Testing environment: SQL 2014 Developer Edition
Recently, a friend brought up a requirement he was trying to
find solution for.
Scenario: A table
having a large varchar column besides many other columns with more than a
billion rows. Total table size touches 900 GB and has a primary clustered key. Users
need the varchar column only around month-end. Data is populated in the table,
including the big varchar column, before month end.
Requirement: Users
need the big varchar column only on 8 days around month-end. Basically, they don’t
need the large varchar column for 22 days in a month. However, due to it being
part of the table, there are few rows per page and so queries have to do a lot
of IO to get the required data. It is slowing down their queries besides
wasting memory. If somehow, they could get rid of this column for 22 days and
get it back for the 8 month-end days, it would serve the purpose. They do not
need to retain the varchar data after it is not required.
One solution is to create a non-clustered index that
included all columns but the large varchar column. All queries except the ones
that query the big varchar column would use non-clustered index to fetch all
their data and so won’t touch the table. That would solve the reporting problem
but, it would increase the total table size by a significant amount.

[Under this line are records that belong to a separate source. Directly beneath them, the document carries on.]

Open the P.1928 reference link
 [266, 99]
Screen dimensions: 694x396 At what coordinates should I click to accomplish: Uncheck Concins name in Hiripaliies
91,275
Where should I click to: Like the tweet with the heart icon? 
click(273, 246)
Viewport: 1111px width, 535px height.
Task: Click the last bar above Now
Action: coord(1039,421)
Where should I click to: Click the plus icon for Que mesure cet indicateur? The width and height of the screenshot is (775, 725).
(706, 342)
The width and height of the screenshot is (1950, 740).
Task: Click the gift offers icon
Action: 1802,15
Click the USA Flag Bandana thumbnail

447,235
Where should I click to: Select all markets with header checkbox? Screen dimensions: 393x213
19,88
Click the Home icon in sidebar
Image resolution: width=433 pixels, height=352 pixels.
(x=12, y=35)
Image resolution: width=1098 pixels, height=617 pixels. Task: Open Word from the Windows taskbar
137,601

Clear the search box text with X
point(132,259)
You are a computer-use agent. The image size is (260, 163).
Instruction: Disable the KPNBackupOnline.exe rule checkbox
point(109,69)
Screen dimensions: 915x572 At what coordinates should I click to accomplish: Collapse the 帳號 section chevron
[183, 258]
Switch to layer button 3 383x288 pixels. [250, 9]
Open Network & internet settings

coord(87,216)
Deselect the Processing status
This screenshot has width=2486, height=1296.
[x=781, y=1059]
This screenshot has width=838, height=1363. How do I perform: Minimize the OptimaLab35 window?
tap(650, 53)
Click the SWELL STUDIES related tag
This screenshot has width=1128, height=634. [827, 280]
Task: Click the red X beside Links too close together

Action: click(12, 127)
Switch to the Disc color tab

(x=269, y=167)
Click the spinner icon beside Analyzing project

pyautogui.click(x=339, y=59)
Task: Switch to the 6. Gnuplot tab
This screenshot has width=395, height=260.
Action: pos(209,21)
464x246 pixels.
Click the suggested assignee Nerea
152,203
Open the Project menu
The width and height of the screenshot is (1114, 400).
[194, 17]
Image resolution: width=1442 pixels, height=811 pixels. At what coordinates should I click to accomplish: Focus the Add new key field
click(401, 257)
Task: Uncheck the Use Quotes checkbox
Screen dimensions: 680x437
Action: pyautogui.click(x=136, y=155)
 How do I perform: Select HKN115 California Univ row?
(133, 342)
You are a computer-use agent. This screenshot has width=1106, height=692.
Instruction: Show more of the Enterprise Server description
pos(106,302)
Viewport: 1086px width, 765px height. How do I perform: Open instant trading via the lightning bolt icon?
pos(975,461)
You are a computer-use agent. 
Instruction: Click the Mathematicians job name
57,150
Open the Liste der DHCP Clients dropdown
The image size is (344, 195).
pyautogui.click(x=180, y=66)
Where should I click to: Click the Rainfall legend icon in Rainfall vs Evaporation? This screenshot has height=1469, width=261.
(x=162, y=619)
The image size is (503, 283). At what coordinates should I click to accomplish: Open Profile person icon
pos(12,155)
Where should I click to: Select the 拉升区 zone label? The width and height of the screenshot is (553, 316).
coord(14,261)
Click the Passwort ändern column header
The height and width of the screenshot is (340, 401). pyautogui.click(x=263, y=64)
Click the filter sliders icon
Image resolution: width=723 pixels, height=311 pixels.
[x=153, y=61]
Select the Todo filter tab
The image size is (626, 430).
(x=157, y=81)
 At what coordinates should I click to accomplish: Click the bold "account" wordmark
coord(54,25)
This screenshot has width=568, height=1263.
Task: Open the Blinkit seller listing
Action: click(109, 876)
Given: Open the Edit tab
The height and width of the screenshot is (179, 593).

Considering that they do not need to retain varchar column
data, another solution could be to drop the column when they don’t need it or
delete values in the column and rebuild clustered index. Both these operations
are super expensive and lock the table making it effectively unusable for long
time.
I am a fan of using Partitioned Views but I have always thought
of them mostly in terms of splitting data horizontally. After my friend brought
this problem to me, I thought if it is possible to use Vertical Partitioned
View as a solution to his requirement. Instead of splitting a table into
multiple small tables on row values, how about splitting them on column names. The
two or more smaller tables would all have same primary key. They could all be
joined together in a view and users could use the view to query, update, insert,
and delete data. For updates, deletes, and inserts, we would need to create instead
of triggers on the view. I am sure this is not without some positive and
negative performance impact based on the operation to be performed.
Let us test this out. I will create a table with 5 small columns
and 1 char(5000) column. The char column is the one that we need only for few
days in a month. Note ID column is the primary key with clustered index.
CREATE TABLE [dbo].[Customers](
[ID]
[INT] NOT NULL,
[FirstName]
[VARCHAR](50) NULL,
[LastName]
[VARCHAR](50) NULL,
[SalaryDollars]
[INT] NULL,
[OtherInfo]
[CHAR](5000) NULL,
CONSTRAINT [PK_Customers] PRIMARY
KEY CLUSTERED
(
[ID] ASC
)WITH (PAD_INDEX = OFF, STATISTICS_NORECOMPUTE =
OFF, IGNORE_DUP_KEY = OFF, ALLOW_ROW_LOCKS = ON, ALLOW_PAGE_LOCKS = ON) ON [PRIMARY]
) ON [PRIMARY]
GO
Now, let us insert data
--Declare variables
DECLARE @id INT
DECLARE @maxid INT
--Get the maximum id from customers
table
SELECT @maxid = max(id) FROM [dbo].[Customers]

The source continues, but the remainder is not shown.